第10話 風呂場での千桜先輩との駆け引き

初めて見る先輩の弱気な顔に、俺は強い嗜虐心を感じた。

 散々からかわれて、部屋や風呂場にまで押しかけられたのだ。少しは仕返ししても許されるだろう。


 けれど、次にどうすればよいかわからない。キスしたりする勇気なんて、とてもない。

 ただ、バスタオル一枚の半裸の先輩女子の肩をつかんでいる。これだけでも俺には刺激が強すぎる。


 先輩の顔に余裕が戻ってきた。


「何もできないんだ? 意気地なし」


「俺が本当になにかしたらどうするんですか?」


「別にいいって言ってるでしょ? ほら、おっぱいとか触ってみる? できないと思うけど」


 千桜先輩はバスタオルをぎりぎりの位置までずらす。

 白くて柔らかそうな胸の上半分が露出する。


 目に毒だ。

 俺は目をそらす。


「先輩……俺はここで先輩を無理やり襲っても、何も問題はないんですよ。たとえ先輩が嫌がっても、羽城の権力が握り潰してくれます」


 それは事実だった。羽城の次期当主の俺は、多少の犯罪行為すら隠蔽できる。この国は、昔と違って腐敗していて、名家の人間の乱暴狼藉を止められない。


 もちろん、したことはないけれど。

 千桜先輩はくすりと笑う。


「鬼畜なフリをして、結局、何もしないんでしょう?」


「できないと思いますか?」


「ええ。あなたはわたしに何もできないわ」


 俺は深呼吸して覚悟を決めた。そっと千桜先輩の左胸に右手を重ねた。

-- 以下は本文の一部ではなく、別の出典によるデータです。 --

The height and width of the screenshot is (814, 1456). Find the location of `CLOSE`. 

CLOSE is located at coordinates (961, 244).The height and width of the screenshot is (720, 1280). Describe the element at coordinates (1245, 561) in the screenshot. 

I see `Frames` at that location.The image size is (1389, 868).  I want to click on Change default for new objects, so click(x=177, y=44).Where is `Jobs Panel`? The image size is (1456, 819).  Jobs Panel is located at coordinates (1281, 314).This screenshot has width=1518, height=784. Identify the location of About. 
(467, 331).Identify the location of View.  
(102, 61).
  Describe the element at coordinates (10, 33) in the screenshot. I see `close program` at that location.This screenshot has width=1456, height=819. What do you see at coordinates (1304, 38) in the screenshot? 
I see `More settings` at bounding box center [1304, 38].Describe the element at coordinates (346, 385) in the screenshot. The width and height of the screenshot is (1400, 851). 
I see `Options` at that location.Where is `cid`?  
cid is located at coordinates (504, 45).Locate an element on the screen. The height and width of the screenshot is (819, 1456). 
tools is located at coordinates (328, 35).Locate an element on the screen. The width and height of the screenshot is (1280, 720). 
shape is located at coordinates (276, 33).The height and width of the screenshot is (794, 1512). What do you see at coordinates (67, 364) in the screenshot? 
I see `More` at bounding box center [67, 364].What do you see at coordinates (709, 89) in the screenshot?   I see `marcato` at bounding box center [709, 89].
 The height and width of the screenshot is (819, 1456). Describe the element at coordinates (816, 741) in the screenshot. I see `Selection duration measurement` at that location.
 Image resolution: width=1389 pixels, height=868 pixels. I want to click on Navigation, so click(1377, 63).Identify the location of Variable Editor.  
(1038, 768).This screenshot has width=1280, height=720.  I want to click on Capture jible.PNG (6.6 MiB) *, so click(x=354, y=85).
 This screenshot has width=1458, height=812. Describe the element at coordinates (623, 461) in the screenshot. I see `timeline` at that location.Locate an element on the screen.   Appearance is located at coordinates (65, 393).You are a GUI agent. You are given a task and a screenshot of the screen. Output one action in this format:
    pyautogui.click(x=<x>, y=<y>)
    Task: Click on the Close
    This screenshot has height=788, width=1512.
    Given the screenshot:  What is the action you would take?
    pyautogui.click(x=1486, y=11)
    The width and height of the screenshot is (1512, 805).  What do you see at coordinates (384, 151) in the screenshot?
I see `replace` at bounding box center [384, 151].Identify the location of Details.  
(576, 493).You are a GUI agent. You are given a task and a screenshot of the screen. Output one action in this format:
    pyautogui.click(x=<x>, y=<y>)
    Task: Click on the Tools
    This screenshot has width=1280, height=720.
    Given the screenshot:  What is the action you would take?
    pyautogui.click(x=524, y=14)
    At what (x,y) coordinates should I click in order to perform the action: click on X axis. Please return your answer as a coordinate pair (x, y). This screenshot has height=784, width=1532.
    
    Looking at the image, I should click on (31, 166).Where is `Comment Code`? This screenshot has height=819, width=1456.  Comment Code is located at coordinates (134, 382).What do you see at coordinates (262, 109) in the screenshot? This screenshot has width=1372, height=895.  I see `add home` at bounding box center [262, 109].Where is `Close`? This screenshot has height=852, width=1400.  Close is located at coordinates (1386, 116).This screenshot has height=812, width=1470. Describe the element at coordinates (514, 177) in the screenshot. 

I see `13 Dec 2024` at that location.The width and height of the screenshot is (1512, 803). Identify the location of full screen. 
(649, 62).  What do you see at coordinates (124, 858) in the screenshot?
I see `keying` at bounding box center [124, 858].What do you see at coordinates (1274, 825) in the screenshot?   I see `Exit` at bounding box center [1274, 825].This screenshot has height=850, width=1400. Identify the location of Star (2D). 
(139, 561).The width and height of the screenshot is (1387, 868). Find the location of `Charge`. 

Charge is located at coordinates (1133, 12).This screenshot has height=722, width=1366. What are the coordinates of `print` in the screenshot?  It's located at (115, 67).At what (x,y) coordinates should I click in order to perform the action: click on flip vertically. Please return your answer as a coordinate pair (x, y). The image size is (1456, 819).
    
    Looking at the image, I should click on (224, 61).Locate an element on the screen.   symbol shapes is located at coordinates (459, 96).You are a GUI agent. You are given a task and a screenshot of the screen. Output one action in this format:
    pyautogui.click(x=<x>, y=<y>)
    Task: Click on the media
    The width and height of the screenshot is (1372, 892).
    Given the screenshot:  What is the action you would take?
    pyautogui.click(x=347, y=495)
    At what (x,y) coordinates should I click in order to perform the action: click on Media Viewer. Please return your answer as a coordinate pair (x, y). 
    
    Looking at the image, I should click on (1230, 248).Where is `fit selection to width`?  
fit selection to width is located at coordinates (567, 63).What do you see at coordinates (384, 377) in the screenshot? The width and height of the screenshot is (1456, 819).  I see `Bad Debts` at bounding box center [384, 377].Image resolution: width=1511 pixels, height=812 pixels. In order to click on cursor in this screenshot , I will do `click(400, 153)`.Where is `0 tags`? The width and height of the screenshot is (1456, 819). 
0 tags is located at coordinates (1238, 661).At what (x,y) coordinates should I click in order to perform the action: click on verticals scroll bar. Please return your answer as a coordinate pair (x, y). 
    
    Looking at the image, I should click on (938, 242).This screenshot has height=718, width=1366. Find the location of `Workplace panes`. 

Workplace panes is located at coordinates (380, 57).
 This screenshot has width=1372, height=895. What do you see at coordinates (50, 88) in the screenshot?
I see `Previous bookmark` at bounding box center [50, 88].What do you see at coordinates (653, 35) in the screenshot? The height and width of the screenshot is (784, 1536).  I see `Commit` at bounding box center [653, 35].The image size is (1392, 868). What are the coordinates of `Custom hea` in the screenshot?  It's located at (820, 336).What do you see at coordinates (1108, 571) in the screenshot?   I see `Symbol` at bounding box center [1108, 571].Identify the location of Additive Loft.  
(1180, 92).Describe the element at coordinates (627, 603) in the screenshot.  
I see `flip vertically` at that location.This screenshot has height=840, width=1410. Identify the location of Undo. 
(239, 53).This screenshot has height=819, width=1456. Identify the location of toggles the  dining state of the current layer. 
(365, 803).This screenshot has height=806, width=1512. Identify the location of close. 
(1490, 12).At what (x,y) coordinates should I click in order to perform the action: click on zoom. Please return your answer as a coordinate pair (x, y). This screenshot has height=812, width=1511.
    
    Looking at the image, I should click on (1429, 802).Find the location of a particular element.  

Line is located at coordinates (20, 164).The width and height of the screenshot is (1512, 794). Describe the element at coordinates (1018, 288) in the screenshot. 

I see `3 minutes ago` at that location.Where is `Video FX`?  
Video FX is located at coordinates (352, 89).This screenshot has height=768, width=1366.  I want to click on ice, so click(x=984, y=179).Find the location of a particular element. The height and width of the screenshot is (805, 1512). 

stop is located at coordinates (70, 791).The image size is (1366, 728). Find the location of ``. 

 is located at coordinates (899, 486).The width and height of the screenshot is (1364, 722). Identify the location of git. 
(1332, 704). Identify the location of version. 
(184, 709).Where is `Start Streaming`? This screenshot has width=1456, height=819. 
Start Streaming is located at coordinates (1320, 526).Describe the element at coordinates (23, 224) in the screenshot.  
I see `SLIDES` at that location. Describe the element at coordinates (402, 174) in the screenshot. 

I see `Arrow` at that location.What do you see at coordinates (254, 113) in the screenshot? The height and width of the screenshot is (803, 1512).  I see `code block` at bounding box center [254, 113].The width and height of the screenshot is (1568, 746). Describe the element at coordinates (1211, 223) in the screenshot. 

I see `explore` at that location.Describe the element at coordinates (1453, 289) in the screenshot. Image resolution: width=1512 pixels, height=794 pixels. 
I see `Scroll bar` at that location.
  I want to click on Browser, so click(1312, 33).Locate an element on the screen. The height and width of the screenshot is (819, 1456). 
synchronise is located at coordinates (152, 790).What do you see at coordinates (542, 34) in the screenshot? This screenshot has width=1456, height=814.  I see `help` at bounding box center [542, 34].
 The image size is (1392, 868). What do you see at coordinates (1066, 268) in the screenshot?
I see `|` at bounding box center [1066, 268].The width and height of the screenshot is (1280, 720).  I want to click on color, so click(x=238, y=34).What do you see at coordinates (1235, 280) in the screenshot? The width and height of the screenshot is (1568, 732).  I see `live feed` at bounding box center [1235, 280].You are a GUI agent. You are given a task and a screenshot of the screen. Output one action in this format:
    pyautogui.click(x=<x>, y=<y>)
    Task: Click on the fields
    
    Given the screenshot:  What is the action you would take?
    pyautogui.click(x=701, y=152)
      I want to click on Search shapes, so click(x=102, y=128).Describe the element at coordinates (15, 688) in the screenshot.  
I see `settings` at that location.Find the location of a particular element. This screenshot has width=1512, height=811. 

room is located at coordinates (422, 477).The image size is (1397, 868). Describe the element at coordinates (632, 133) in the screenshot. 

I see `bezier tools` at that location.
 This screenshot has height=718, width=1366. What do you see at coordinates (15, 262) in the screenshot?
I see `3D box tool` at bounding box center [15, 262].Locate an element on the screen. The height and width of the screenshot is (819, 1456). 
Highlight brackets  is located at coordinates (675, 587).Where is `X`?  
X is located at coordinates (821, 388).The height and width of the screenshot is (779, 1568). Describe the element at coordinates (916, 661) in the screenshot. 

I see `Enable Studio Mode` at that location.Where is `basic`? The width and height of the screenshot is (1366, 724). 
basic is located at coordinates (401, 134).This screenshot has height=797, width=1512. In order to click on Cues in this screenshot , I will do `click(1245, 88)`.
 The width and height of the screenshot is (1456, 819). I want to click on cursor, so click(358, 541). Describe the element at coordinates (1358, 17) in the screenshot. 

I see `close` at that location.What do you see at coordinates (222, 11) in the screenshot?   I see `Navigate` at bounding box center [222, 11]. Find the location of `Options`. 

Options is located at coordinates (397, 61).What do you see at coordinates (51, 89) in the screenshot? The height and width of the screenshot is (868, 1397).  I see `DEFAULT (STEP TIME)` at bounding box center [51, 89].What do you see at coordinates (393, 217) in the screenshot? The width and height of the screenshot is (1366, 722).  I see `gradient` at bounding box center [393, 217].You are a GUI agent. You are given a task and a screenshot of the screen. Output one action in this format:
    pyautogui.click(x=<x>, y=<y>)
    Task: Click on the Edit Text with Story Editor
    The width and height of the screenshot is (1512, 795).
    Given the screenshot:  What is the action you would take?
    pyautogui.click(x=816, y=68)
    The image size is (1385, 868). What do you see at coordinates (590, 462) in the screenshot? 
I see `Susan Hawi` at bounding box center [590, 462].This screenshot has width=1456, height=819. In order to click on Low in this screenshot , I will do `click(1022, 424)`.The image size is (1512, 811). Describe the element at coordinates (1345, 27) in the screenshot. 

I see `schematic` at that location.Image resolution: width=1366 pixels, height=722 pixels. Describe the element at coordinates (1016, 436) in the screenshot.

もちろんバスタオルの上から。


「あっ……」


 先輩が小さな声を漏らし、そして、顔を赤くする。

 もしかすると、攻められるのには弱いのかもしれない。


 俺は力をこめて、先輩の胸を揉みしだく.


「ひゃうっ! い、痛いから……もっと優しく」


「あ、すみません……」


 俺はつい謝りそれから我に帰る。

 千桜先輩は可愛いものを見るように俺を眺めていた。


「女の子の胸は敏感だから、力任せにしたらダメ」


「……先輩って、こういうことに慣れているんですか?」


 男性経験豊富……いわゆるビッチなのかもと思ったけれど、ときどき、うぶな反応が交じるので気になっていた。

 千桜先輩は笑った。


「気になる?」


「気になりますね」


「教えてあげない。知りたいなら、わたしから無理やり聞き出してみせて」


「……遠慮しませんよ?」


 俺は覚悟を決めた。ちょっと脅しをかければ、先輩は答えるのではないか。

 それで仕返しはおしまいにしよう。


 先輩のバスタオルの胸元に、俺は手をかけ、それを引き剥がそうとする。

 千桜先輩は慌てた様子だった。


「ちょ、ちょっと……待って! 見えちゃう!」


「先輩が挑発したんでしょう?」


「そ、そうだけど……」


「どうせいろんな男に裸を見せているくせに」


「お父さんにだって見せたことはないわ!」


 千桜先輩が真っ赤な顔で叫ぶ。そして、「あっ」とした表情をした。

 つまり、千桜先輩は処女だということだ。


 ううっ、と千桜先輩は涙目で俺を睨む。


「はめたわね」


「自業自得ですよ。それにしても、それなら、なんで俺相手にこんなことをするんですか?」


「弟と仲良くなりたいから。それではダメ?」


「これは……普通の姉弟の仲良しとは違いますね」


「わたしたち、普通の姉弟じゃないもの」


「まあ、それはそうですが」


 千桜先輩は何か隠している。何の目的で、彼女はこの家に潜り込み、俺に近づくのか。

 小首をかしげて、千桜先輩は微笑んだ。


「じゃあ、昔話をしましょうか。実はね……わたしは君と昔、会ったことがあるの」


 千桜先輩は綺麗な声で、そう告げた。